The Cold Vein is a collaboration between Harlemites Vast Aire and Vordul and former Company Flow rapper/producer El-P. The resulting soundclash is a dense web of jagged electro breakbeats pasted together with the precision of a collagist, leading to lyrics like Vast Aire’s “I grab the mic like Are You Experienced/But I don’t play the guitar, I play my cadence.” Concentrated imagism is the order of the day, and El-P’s (who rhymes on “Ox Out of the Cage” and “Ridiculoid”) infamous penchant for loquacious verbals takes root as Cannibal Ox spin stress rap out of obtuse metaphors flipped into unorthodox flows. Vast Aire’s voice sounds like a scimitar sheathed in a pillow, while Vordul’s resembles a baritone variation on Pharoahe Monch’s intellectual bark. Together, the three descend into the “Real Earth,” an “Iron Galaxy” of negative environments and meticulous societal deconstruction. “My Mic Sounds Nice” becomes “My life’s not right” on “Ridiculoid,” while Can Ox flirts with suicidal tendencies on “Painkillers.” This collusion of fantasy and reality makes The Cold Vein a challenging listen, a dilemma intensified by El-P’s textured production.

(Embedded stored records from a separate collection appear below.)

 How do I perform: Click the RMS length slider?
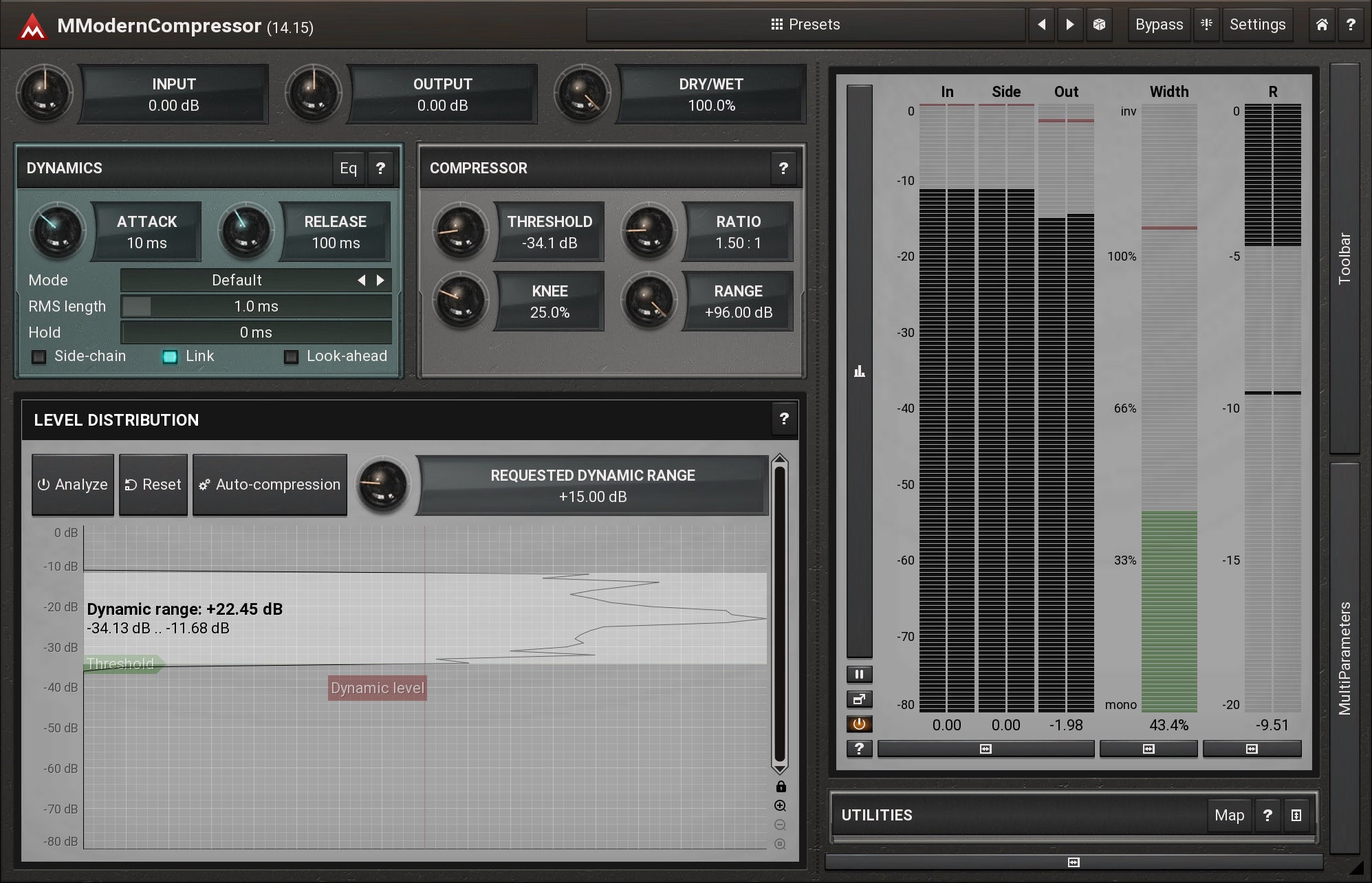pos(256,306)
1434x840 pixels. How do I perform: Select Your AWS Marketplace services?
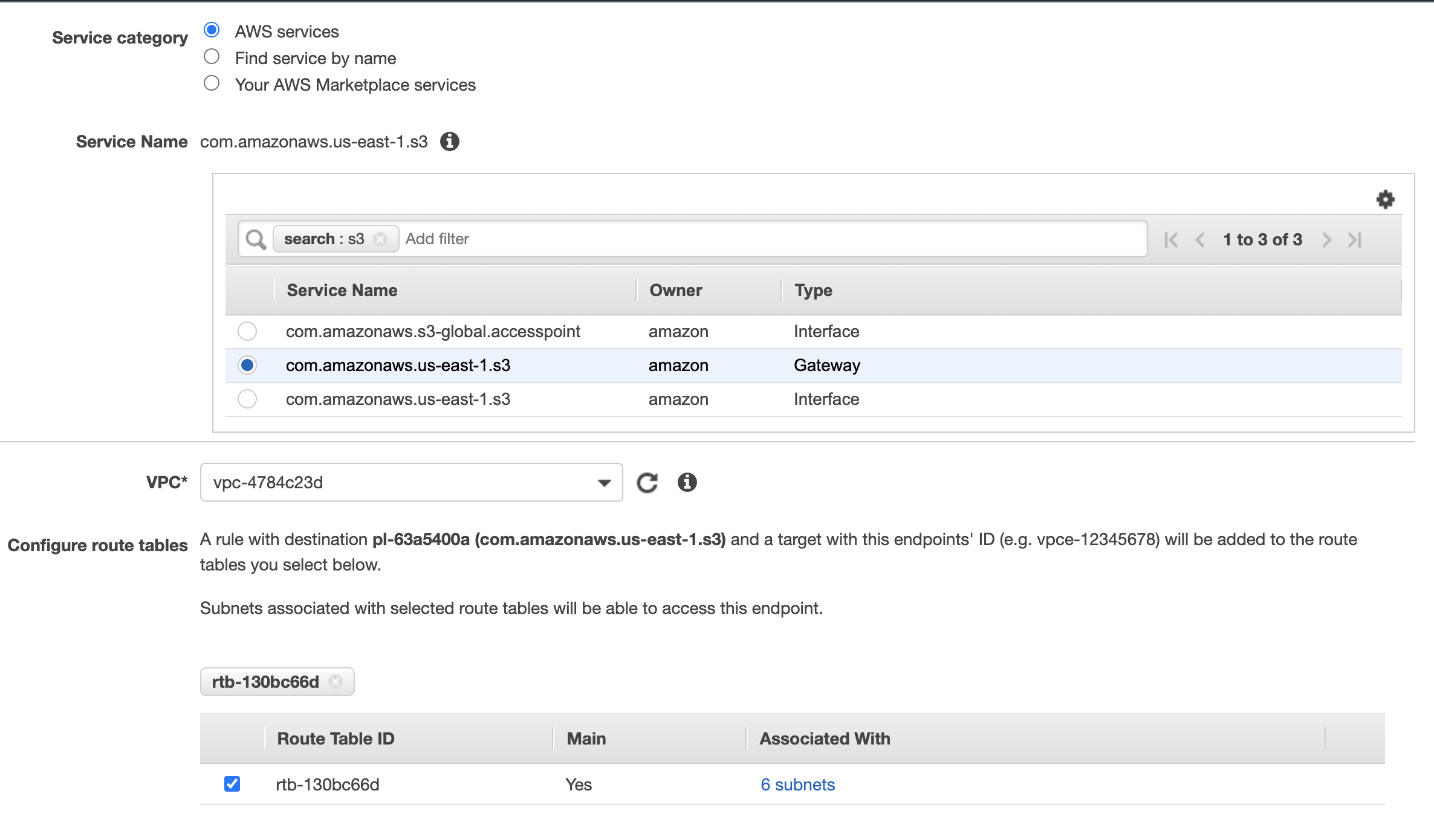point(212,82)
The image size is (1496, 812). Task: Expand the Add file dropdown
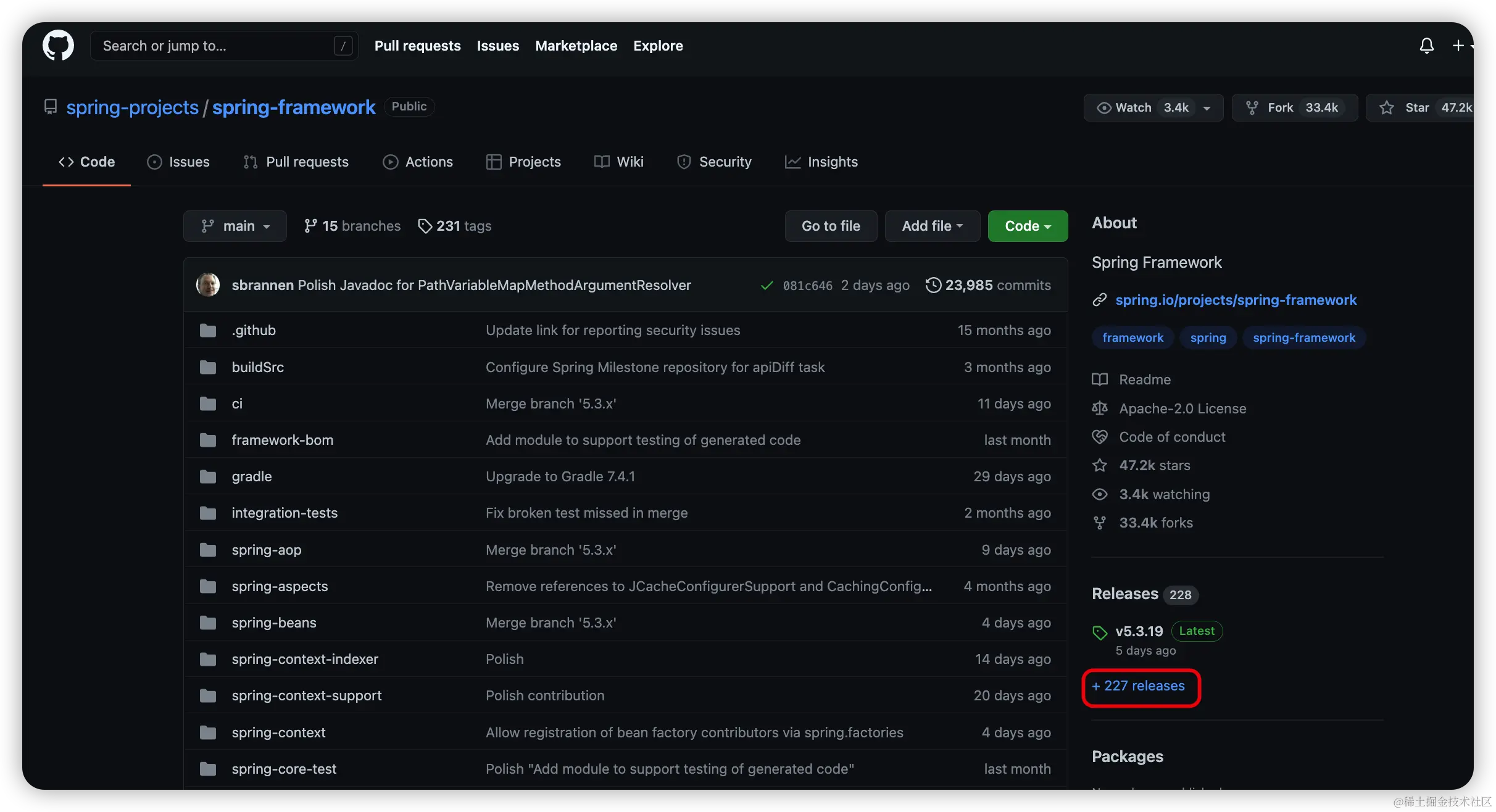[x=932, y=226]
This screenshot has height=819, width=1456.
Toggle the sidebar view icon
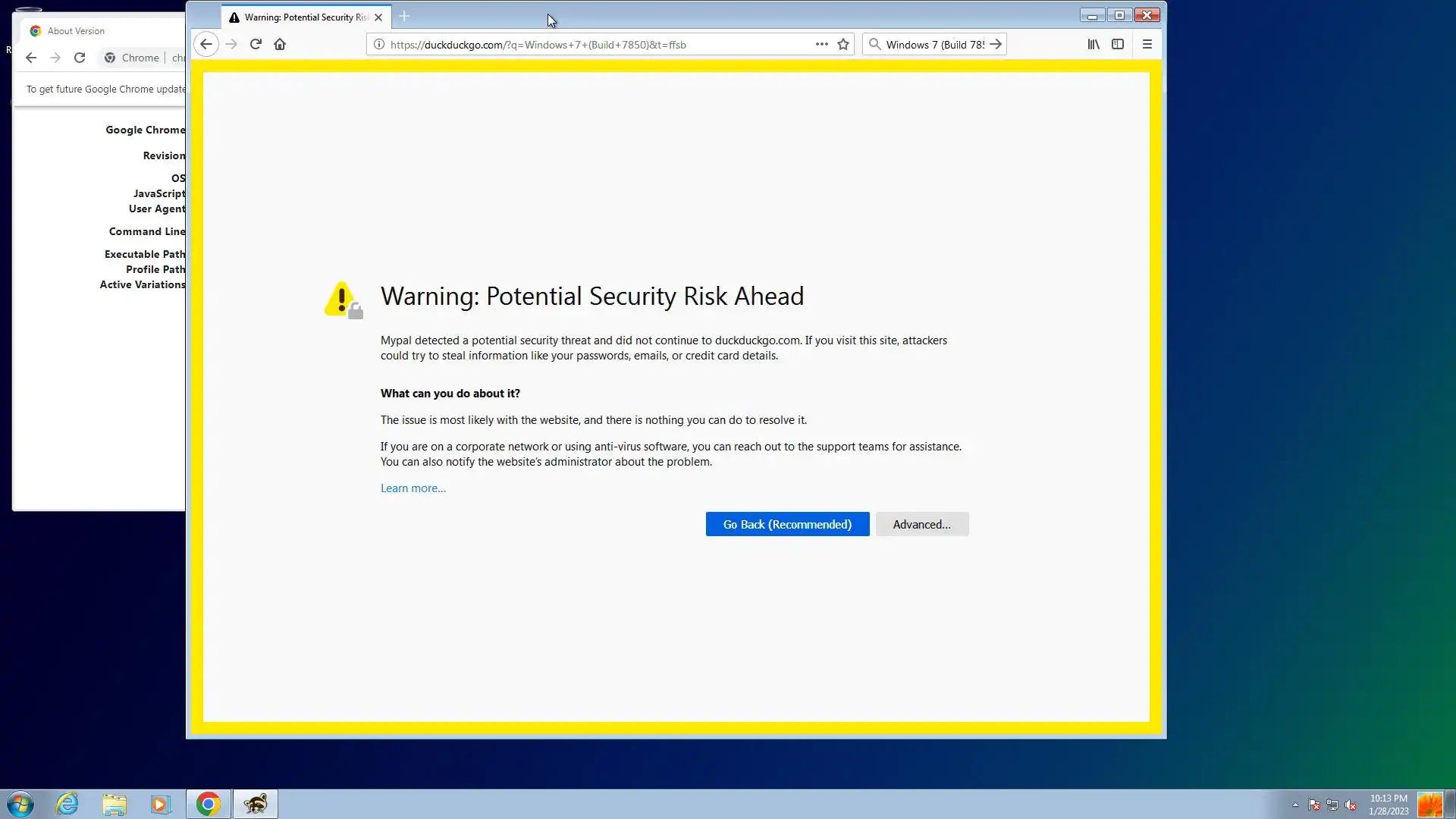[x=1117, y=44]
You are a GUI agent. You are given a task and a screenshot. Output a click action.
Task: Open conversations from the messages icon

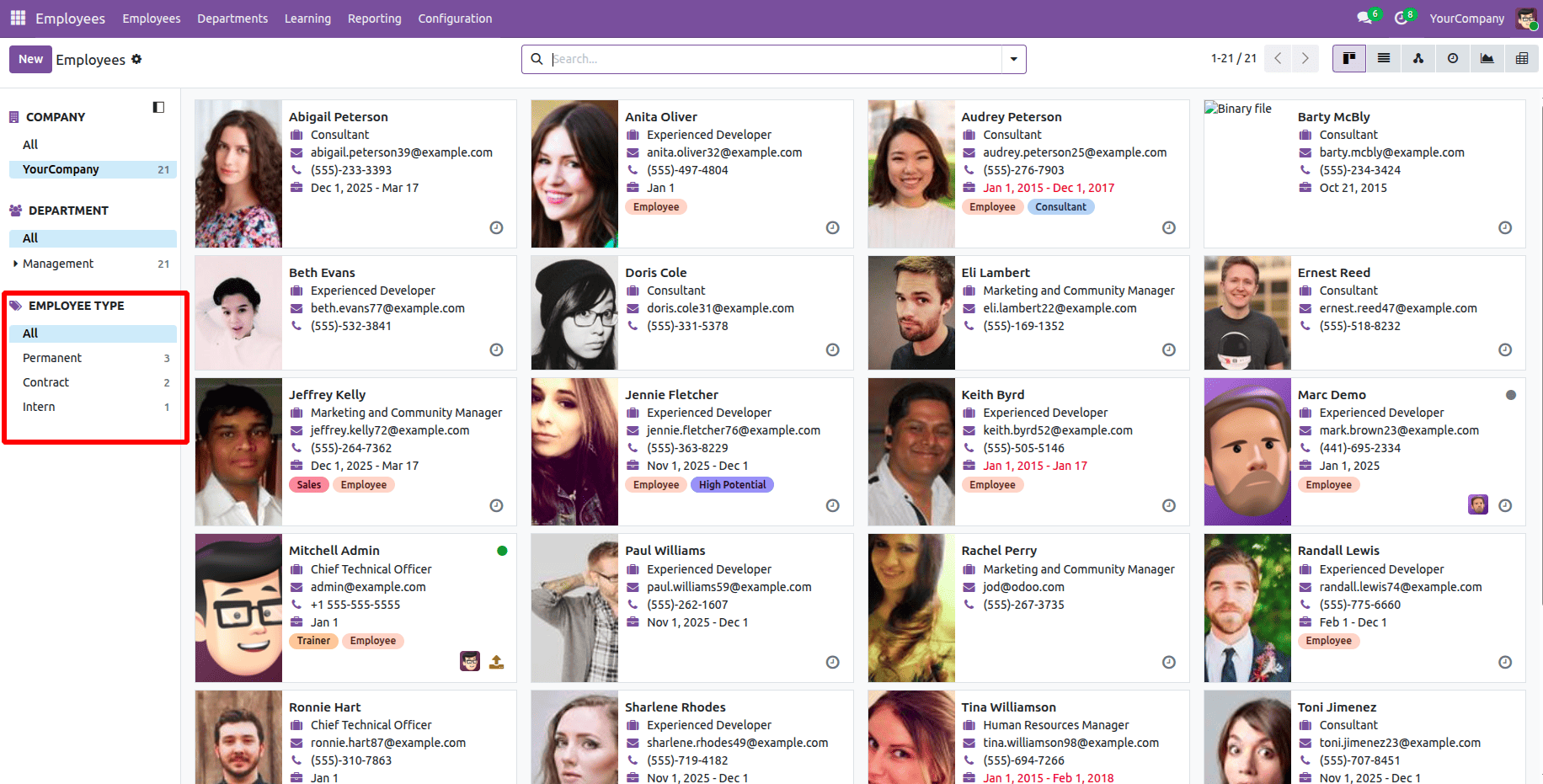coord(1364,17)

Musically, it builds up steam, flushing out its rawest, most brutal cuts before ascending towards a hard-earned epiphany with “The F Word,” an entirely new spin on the boy-meets-girl-who’s-not-interested syndrome, and “Pigeon’s” world-weary survival tactics. “Birds of a same feather flock together,” observes Vast Aire, “Congested on a majestic street corner.” The Cold Vein‘s net effect is a trip to the psychotherapist. Creatively, it was the highlight of the trio’s career for years, at least until El-P achieved rock stardom with his Run the Jewels project. Meanwhile, Vast Aire and Vordul ā€” who split acrimoniously with El-P ā€” seem stuck in the The Cold Vein’s shadow, though recently there’s been newfound appreciation for Vordul’s influence on underground rappers like Armand Hammer. Definitive Jux.